SIN RED

Loli Escribano

Periodista


La espinita

31/07/2020

¡Pobres hermanos Bécquer! La pandemia se ha encargado de que el 150 aniversario de la muerte de Gustavo Adolfo y Valeriano vaya a pasar sin pena ni gloria. Desde luego que los momentos que estamos viviendo son totalmente afines al espíritu romántico del literato. Bien podrían haber inspirado alguna de sus leyendas. Puestos a hacer memoria, hace unos días, el 26, se cumplían 145 años del nacimiento de Machado en aquel patio fabuloso de Sevilla que todos imaginamos al recitar su poema. Quedan cinco para el 150 aniversario. La vida pasa volando. Por ese motivo, las instituciones deberían ponerse ya a trabajar y a idear la manera de celebrar y, sobre todo, de aprovechar desde el punto de vista turístico la imagen de Machado. También deberían haberlo hecho este año con los Bécquer, porque con unos y con otros, nos va a ocurrir lo mismo que en 2007 cuando se conmemoró el centenario de la llegada de Machado a Soria.
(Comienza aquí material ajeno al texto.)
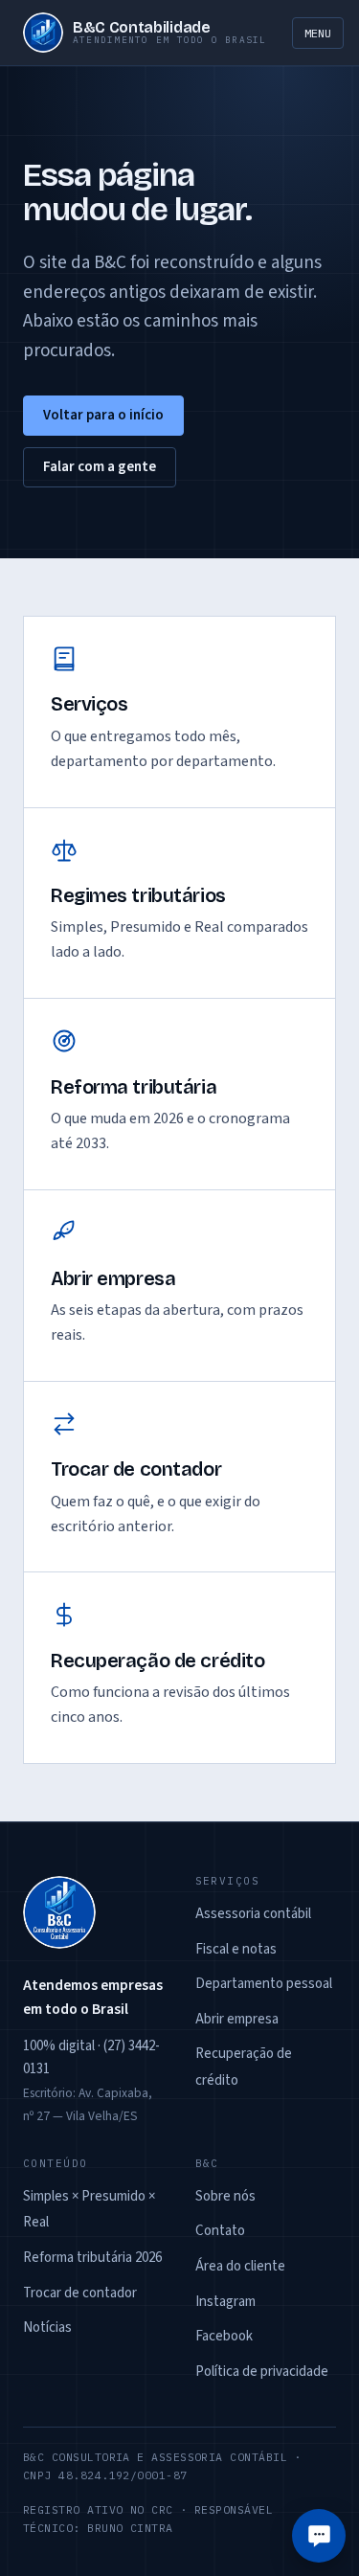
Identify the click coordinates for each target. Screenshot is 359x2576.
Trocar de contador (80, 2293)
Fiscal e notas (236, 1949)
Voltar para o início (103, 415)
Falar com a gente (99, 467)
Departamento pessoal (263, 1984)
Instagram (225, 2302)
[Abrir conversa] (319, 2536)
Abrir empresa (237, 2019)
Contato (220, 2231)
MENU (317, 33)
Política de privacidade (261, 2371)
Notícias (47, 2327)
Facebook (224, 2336)
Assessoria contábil (253, 1914)
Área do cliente (240, 2266)
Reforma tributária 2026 (92, 2258)
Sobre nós (225, 2196)
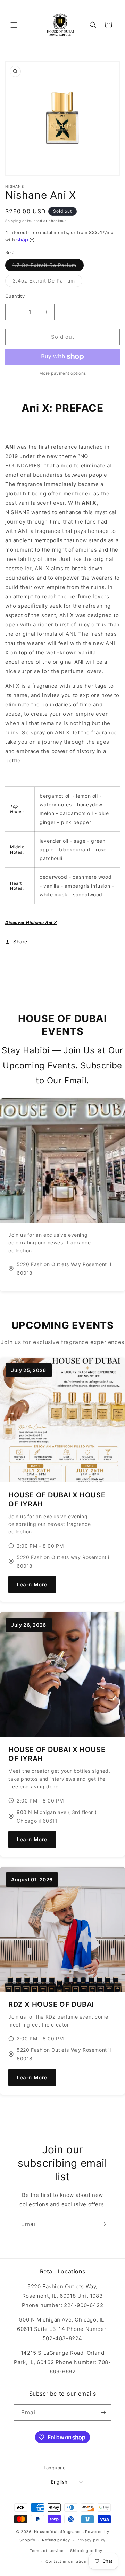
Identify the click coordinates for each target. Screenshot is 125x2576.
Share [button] (20, 942)
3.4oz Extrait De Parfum (47, 282)
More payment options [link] (62, 373)
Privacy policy (91, 2540)
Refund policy (56, 2540)
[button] (14, 25)
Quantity (15, 296)
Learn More (32, 1584)
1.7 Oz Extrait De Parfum (48, 266)
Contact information (65, 2561)
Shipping (13, 220)
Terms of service (46, 2550)
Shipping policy (86, 2550)
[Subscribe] (103, 2224)
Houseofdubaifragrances (59, 2531)
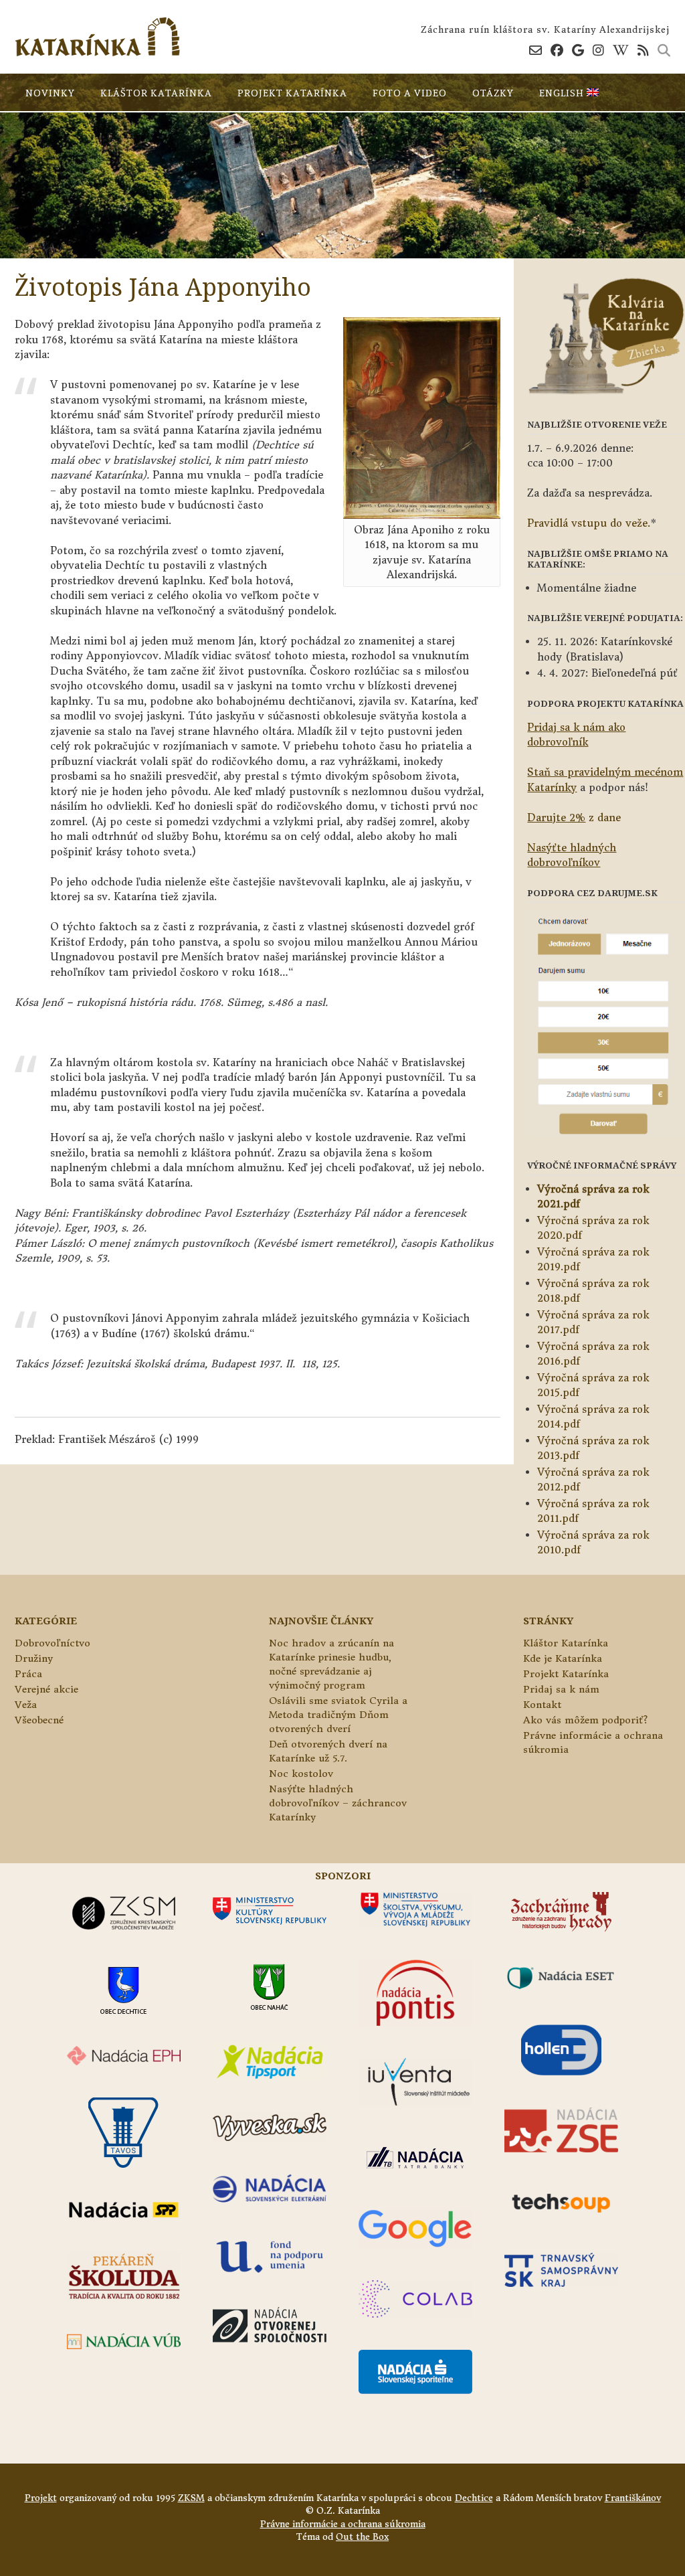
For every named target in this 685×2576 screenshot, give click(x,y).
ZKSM (191, 2498)
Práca (28, 1674)
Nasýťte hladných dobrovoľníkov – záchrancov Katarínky (338, 1803)
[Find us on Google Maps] (578, 50)
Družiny (34, 1658)
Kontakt (542, 1705)
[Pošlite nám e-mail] (535, 50)
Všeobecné (39, 1720)
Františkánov (633, 2498)
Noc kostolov (301, 1774)
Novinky (50, 93)
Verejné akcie (46, 1689)
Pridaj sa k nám (561, 1689)
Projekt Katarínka (292, 93)
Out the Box (362, 2537)
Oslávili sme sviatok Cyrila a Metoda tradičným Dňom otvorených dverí (338, 1715)
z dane (574, 817)
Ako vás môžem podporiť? (585, 1720)
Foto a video (410, 93)
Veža (26, 1705)
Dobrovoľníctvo (52, 1643)
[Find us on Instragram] (598, 50)
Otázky (493, 93)
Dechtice (474, 2498)
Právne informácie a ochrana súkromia (342, 2524)
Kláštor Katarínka (156, 93)
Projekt (41, 2498)
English (563, 93)
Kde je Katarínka (562, 1658)
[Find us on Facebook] (557, 50)
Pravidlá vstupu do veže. (588, 523)
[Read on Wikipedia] (621, 50)
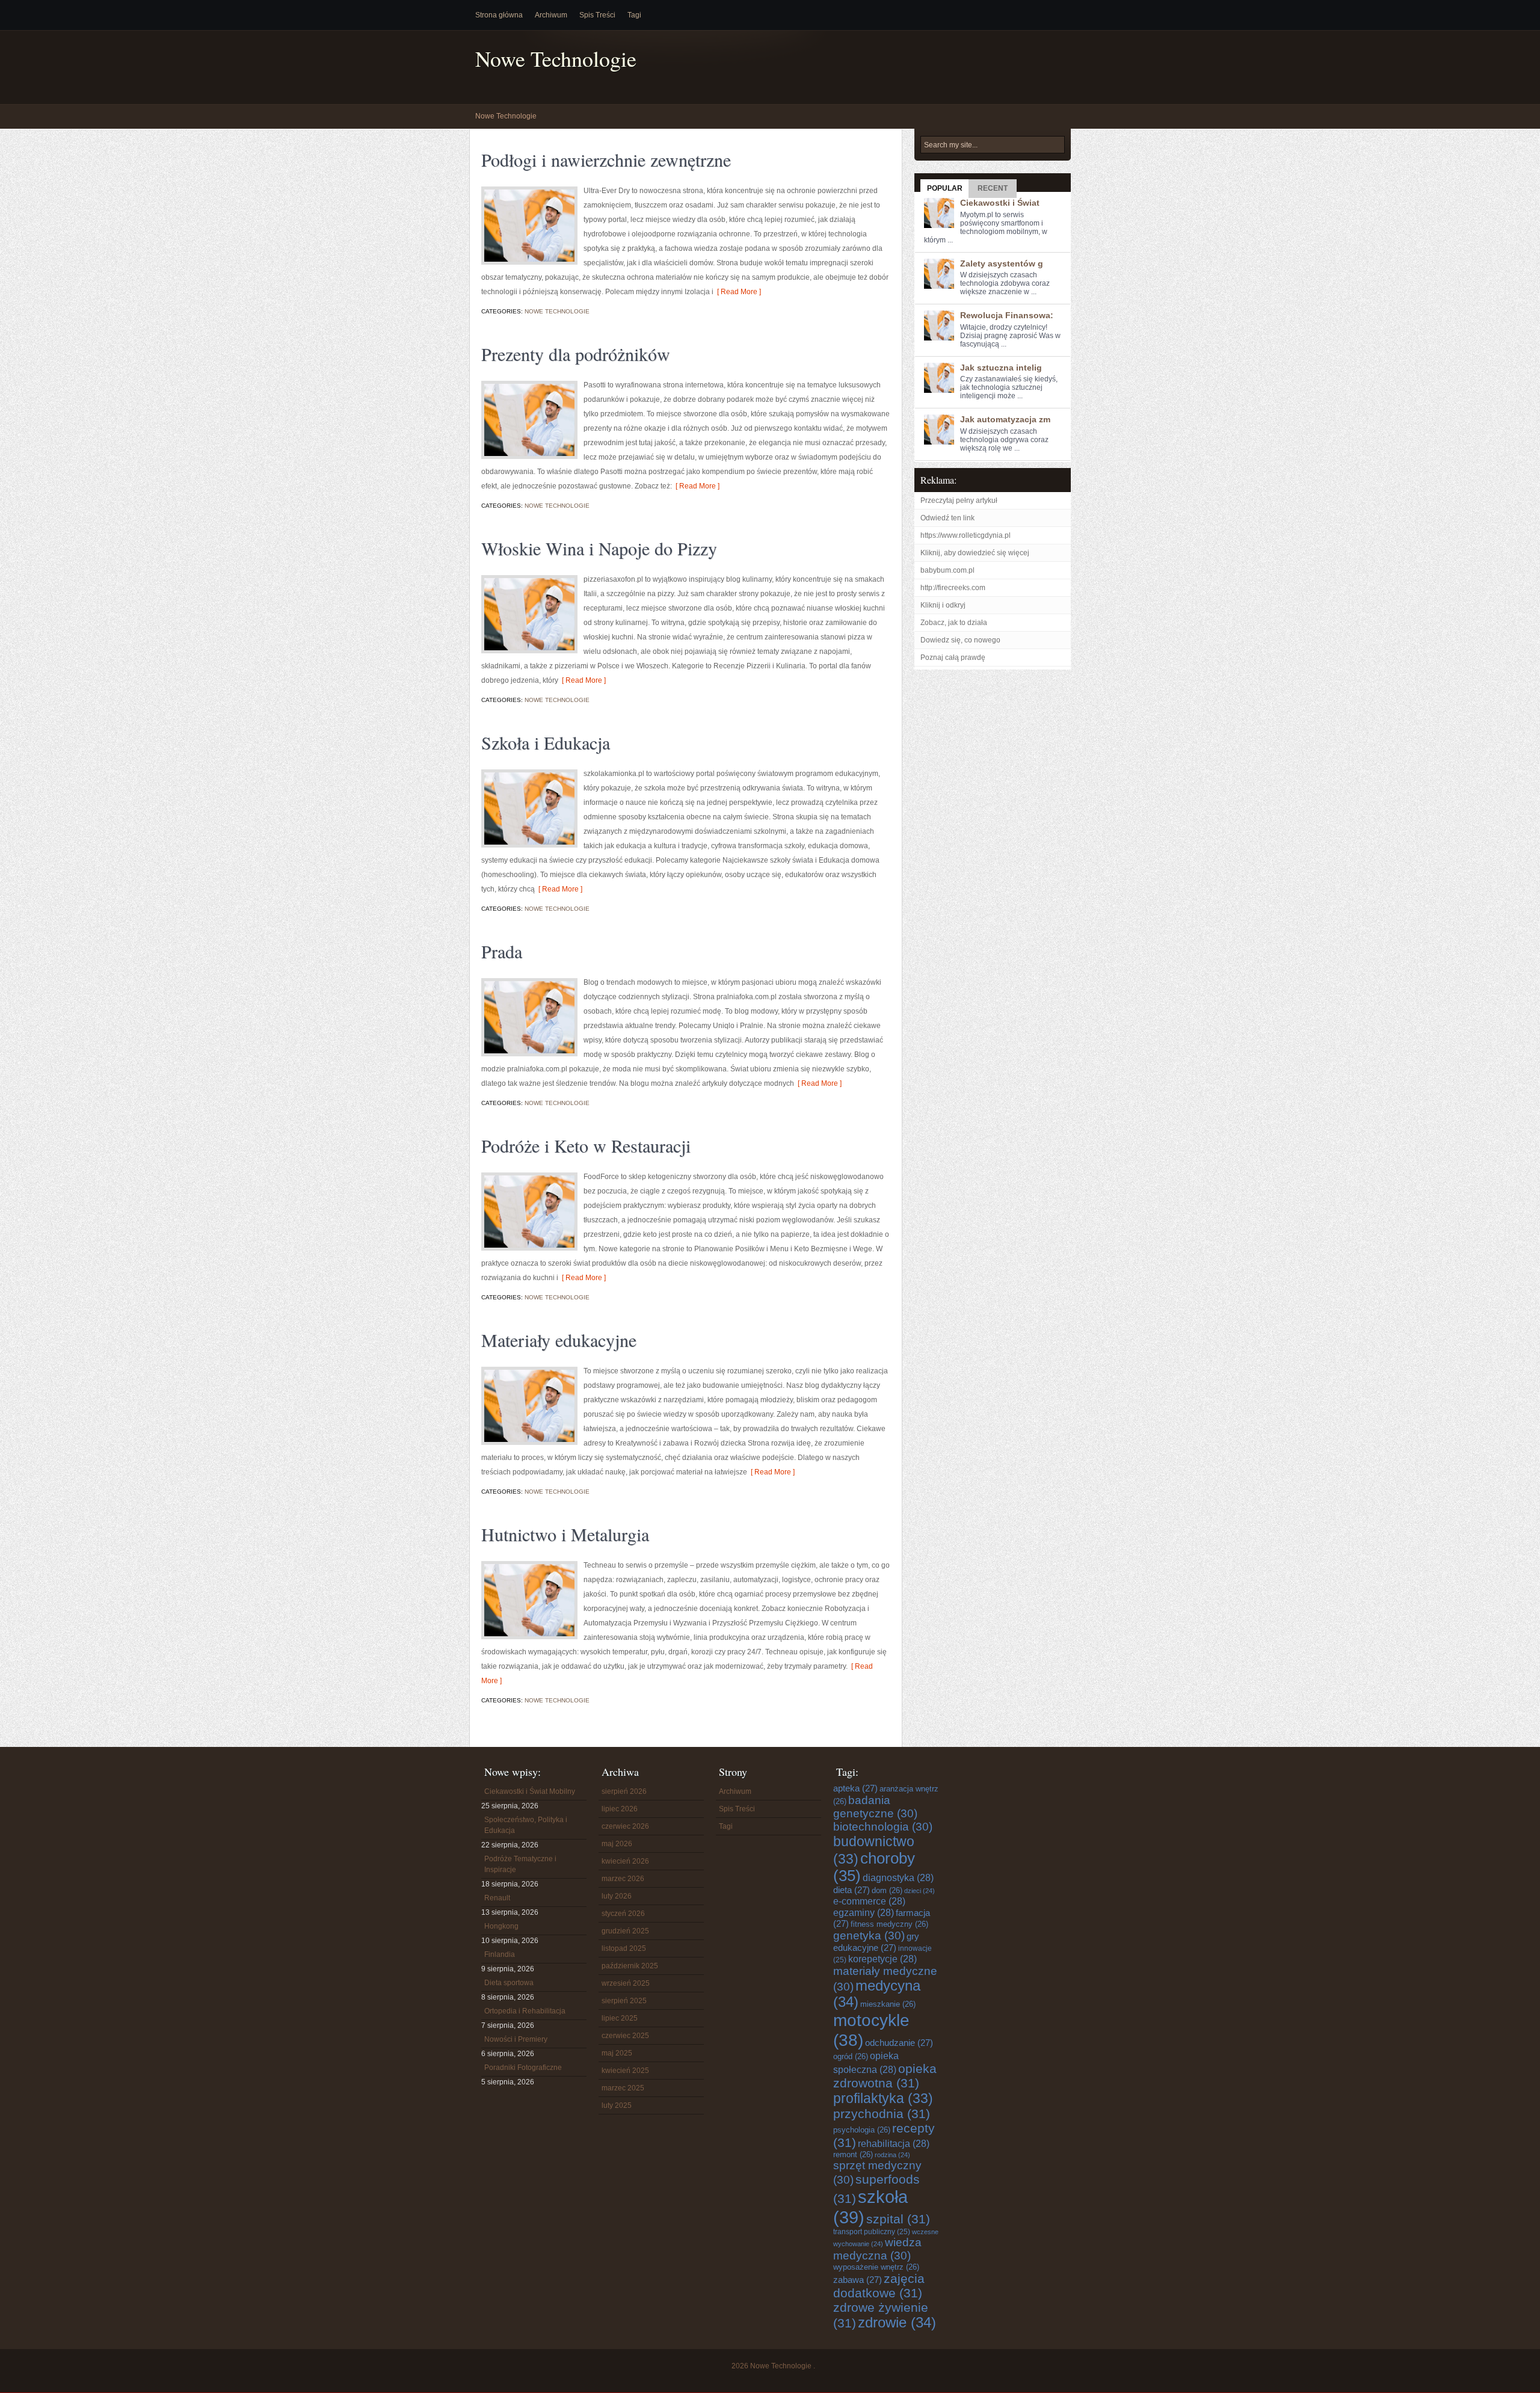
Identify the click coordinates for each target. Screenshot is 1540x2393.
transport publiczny (871, 2231)
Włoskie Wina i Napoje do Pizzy (599, 548)
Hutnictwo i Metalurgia (565, 1534)
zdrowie (897, 2322)
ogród (850, 2056)
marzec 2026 (623, 1878)
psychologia (861, 2129)
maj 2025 (617, 2053)
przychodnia (881, 2113)
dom (887, 1890)
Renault (497, 1898)
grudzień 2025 (625, 1931)
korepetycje (882, 1958)
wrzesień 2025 (626, 1983)
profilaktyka (883, 2098)
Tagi (634, 15)
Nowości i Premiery (515, 2039)
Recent (993, 188)
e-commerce (869, 1901)
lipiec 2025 (620, 2018)
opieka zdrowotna (885, 2076)
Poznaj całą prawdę (952, 657)
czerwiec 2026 (625, 1826)
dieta (851, 1890)
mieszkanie (888, 2004)
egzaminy (863, 1912)
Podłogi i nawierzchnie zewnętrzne (606, 159)
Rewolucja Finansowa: (1006, 315)
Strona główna (499, 15)
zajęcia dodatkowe (879, 2285)
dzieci (919, 1890)
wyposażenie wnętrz (876, 2266)
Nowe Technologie (555, 58)
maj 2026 (617, 1844)
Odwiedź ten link (947, 518)
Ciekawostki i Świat (1000, 203)
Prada (501, 951)
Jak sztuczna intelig (1001, 367)
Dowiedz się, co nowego (960, 640)
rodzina (892, 2154)
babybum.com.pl (947, 570)
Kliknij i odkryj (943, 605)
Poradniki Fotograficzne (523, 2067)
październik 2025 (630, 1966)
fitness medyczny (889, 1924)
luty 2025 (617, 2105)
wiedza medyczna (877, 2249)
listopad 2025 (624, 1948)
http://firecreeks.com (952, 588)
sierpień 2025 (624, 2001)
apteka (855, 1788)
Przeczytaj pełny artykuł (958, 500)
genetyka (869, 1935)
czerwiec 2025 (625, 2035)
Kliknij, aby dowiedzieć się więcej (974, 553)
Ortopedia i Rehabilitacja (524, 2011)
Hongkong (501, 1926)
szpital (898, 2219)
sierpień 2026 (624, 1791)
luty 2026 (617, 1896)
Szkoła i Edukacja (545, 742)
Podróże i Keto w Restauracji (586, 1145)
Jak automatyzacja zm (1005, 419)
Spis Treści (597, 15)
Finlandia (499, 1954)
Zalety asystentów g (1001, 263)
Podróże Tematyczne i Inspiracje (520, 1864)
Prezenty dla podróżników (575, 354)
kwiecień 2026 (625, 1861)
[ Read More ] (737, 292)
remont (853, 2154)
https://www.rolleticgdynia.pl (965, 535)
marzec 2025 (623, 2088)
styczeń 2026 (623, 1913)
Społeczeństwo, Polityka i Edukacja (525, 1825)
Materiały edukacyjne (558, 1340)
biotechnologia (882, 1826)
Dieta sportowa (509, 1983)
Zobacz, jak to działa (953, 622)
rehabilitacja (893, 2143)
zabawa (857, 2279)
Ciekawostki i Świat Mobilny (529, 1791)
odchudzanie (899, 2042)
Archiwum (551, 15)
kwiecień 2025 (625, 2070)
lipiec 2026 (620, 1809)
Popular (944, 188)
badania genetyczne (875, 1807)
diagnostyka (898, 1877)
Que pasó el año y con él la oportunidad de mantener y retener el recurso machadiano como referente turístico. O como con el 2150 aniversario de la caída de Numancia. Nada queda de ninguna efeméride. El turismo no sirve para nada si no deja riqueza. En esta ciudad tenemos una espinita con los poetas. Nunca se les ha reconocido debidamente y desde el punto de vista económico no se ha sabido rentabilizar las figuras de los escritores que por unas circunstancias u otras lograron poner a Soria en el mapa literario. Ni siquiera la integración en la Red de ciudades machadianas nos ha servido para que la capital atraiga a turistas que quieran reconocer al sevillano en sus calles, paseos, paisajes o edificios. Seguimos sin encontrar la manera de sacarle rendimiento a ese regalo que nos dejaron las casualidades o las biografías de Machado y Bécquer.
Los machadianos tienen que conformarse con visitar la tumba de Leonor, el olmo seco que no es el auténtico olmo seco e imaginar la pensión donde conoció a su esposa. A los turistas que vienen sin guías les cuesta reconocer en el paseo de San Saturio y San Polo los paisajes de sus Campos de Castilla. Ya del Mirón, ni hablamos. Aunque la escultura con las siluetas del matrimonio presiden los cuatro vientos, muchos turistas se marchan de Soria sin verla y sin saber que Don Antonio empujaba por ese paseo el carrito en el que iba muriéndose la soriana con la ilusión de insuflarle vida. Da la sensación de que con el auge del turismo deportivo de los últimos años, se ha tirado la toalla en lo referente al turismo literario. Como si el uno y el otro fueran incompatibles. Estoy convencida de que ya que el COVID ha frustrado el recuerdo de los Bécquer, en los cinco años que restan para celebrar el 150 aniversario de Machado, alguna mente privilegiada sabrá encontrar la fórmula que saque la espinita.